The guardian of the nation’s purse strings at work

The guardian of the nation’s purse strings at work T K-Whitaker looks forward to a brighter future.
The Irish Department of Finance 1959-99, by Ciarán Casey (Institute of Public Administration, €35.00/£30.99).

The Irish Department of Finance traces its beginning to the establishment of the Irish Free State in December 1922. It retained the work-practices and most of the personnel of its previous existence as an ancillary branch of the British Treasury.
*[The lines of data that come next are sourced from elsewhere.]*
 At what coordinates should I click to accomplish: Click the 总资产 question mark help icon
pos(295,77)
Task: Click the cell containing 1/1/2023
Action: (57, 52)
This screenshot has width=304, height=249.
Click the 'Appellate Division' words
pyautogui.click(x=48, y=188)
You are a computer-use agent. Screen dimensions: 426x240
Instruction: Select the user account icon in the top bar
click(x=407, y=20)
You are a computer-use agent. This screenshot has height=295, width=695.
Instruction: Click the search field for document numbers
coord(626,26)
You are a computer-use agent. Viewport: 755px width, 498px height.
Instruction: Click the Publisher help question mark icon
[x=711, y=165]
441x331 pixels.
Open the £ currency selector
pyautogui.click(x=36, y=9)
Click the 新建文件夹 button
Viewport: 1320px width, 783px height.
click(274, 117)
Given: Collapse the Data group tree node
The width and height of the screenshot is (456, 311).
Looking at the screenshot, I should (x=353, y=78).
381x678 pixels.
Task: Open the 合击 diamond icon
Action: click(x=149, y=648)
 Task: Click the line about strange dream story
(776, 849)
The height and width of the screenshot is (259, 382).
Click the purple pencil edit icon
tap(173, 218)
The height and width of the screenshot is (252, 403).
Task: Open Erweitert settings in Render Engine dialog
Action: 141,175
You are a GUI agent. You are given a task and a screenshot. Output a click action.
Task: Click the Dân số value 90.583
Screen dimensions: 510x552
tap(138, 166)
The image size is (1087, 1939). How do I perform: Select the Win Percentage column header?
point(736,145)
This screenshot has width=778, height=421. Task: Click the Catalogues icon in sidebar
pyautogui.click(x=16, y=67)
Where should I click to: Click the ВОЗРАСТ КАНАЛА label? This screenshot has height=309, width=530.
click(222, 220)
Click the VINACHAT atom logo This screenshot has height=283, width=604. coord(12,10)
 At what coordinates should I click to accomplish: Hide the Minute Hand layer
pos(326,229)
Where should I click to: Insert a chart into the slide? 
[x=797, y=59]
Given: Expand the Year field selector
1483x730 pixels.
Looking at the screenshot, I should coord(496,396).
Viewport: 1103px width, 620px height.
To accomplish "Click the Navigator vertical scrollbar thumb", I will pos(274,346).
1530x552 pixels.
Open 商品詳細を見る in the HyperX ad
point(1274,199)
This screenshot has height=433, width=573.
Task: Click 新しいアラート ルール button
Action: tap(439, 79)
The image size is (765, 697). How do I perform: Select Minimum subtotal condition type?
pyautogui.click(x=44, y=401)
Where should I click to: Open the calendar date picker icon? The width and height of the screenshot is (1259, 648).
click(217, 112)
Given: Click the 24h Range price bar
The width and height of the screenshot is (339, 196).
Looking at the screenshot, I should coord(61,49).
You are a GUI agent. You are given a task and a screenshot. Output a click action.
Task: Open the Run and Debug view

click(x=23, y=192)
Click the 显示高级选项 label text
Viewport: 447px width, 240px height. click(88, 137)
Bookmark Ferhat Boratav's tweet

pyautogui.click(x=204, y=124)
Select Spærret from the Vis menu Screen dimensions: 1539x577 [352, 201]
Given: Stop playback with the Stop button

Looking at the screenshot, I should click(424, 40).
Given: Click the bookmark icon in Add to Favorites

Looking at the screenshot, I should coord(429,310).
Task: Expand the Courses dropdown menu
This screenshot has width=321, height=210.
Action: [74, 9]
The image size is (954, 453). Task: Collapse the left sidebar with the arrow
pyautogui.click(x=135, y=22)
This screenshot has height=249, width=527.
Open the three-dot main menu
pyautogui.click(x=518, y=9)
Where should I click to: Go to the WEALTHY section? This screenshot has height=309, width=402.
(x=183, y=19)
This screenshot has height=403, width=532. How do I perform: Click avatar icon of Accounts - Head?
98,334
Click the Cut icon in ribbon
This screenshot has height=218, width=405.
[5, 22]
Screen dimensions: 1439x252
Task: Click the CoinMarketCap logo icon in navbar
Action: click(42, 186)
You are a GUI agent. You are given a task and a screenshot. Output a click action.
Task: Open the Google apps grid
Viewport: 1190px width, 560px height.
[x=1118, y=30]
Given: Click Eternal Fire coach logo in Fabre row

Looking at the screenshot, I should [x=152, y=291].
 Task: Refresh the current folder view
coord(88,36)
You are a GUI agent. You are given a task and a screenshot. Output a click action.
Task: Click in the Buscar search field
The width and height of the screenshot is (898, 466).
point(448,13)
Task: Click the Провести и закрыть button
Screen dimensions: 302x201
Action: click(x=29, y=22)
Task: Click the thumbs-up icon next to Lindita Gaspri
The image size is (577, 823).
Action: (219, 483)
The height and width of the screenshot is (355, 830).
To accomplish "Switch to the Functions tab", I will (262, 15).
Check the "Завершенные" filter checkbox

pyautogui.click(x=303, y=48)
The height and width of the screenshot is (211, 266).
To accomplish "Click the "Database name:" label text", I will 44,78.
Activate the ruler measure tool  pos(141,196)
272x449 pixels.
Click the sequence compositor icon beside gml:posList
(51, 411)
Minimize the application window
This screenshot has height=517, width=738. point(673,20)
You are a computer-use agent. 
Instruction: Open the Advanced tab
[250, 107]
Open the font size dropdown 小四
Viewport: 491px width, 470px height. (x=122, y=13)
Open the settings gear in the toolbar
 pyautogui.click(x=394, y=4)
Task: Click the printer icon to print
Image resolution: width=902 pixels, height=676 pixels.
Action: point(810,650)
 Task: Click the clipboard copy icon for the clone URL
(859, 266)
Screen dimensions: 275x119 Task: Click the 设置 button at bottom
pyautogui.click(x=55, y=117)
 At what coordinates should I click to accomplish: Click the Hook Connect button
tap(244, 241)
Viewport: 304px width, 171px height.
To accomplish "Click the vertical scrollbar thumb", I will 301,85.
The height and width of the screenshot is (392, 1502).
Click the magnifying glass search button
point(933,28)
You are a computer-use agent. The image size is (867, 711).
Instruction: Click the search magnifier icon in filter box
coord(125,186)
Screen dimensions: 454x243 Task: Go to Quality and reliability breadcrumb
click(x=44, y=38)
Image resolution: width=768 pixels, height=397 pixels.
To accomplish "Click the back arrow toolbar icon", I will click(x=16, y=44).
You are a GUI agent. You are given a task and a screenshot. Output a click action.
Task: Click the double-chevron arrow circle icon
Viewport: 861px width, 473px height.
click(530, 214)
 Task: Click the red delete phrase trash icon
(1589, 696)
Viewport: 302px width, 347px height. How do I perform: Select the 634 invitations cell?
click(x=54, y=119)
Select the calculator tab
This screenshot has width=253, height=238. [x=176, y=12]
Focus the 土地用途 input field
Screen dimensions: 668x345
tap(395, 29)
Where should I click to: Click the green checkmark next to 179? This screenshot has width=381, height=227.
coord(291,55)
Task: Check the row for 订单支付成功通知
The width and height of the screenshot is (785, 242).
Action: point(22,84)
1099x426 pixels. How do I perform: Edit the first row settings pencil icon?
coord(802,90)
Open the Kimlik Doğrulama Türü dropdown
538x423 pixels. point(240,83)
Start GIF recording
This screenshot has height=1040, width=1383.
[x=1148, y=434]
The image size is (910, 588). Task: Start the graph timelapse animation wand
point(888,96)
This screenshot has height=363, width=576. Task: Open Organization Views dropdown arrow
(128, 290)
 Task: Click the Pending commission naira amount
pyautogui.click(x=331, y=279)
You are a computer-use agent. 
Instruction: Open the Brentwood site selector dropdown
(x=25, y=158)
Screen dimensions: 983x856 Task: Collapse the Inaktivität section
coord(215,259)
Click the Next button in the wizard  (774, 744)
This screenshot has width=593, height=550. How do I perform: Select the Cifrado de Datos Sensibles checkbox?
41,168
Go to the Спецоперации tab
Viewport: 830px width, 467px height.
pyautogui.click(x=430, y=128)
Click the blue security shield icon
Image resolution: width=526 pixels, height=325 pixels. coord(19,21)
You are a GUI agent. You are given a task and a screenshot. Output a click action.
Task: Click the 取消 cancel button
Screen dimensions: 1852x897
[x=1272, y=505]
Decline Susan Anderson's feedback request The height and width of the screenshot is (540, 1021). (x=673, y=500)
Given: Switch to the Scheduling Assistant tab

In the Irish Department of Finance 1922-55 (Dublin, 1978), Ronan Fanning recorded the evolution, indeed convolutions of its early history. In this study Ciarán Casey continues the narrative up to 1999. These were years of significant social, political and structural change. So this book follows Fanning’s in being an essential study for anyone wishing to understand the emergence of our modern European-focused Ireland

Dr Casey begins with a description of Irish civil servants in general. Three-quarters of them were educated in the schools of the Irish Christian Brothers. The competition to join the civil service was such that it secured many of the best performing school-leavers in the country. Some of the most gifted civil servants found their way into the Department of Finance. In addition, the Department of Finance and External Affairs recruited university graduates.

Seniority

However, promotion based on seniority sometimes blocked the best and the brightest from having much impact on the system, causing them to become disillusioned and to leave the service. Irish businesses were the beneficiaries of this.

Dr Casey also notes that one of the generally recognised imperatives in the civil service is that senior officials in the Department of Finance remain politically impartial in order to assist the ministers of different governments and different political parties with equal diligence.

Nationwide, civil servants remain unpopular. Popular budgets are attributed to Ministers of Finance. Unpopular budgets to the civil servants. They are ever the subject of much criticism in the press and the favourite butt of jokes and humorous exchanges – cue the satiric pens of Dublin Opinion.

To cap it all those in the Department of Finance could also find themselves to be unpopular with colleagues in other departments, whose spending ambitions they had blocked or severely restricted.

Civil servants treasure anonymity and tend to be self-effacing. Thus, it is no surprise that Casey adopts a thematic approach in his study of the Department of Finance. However, the average reader would find a history of the Department through the lens of its leading figures much more interesting.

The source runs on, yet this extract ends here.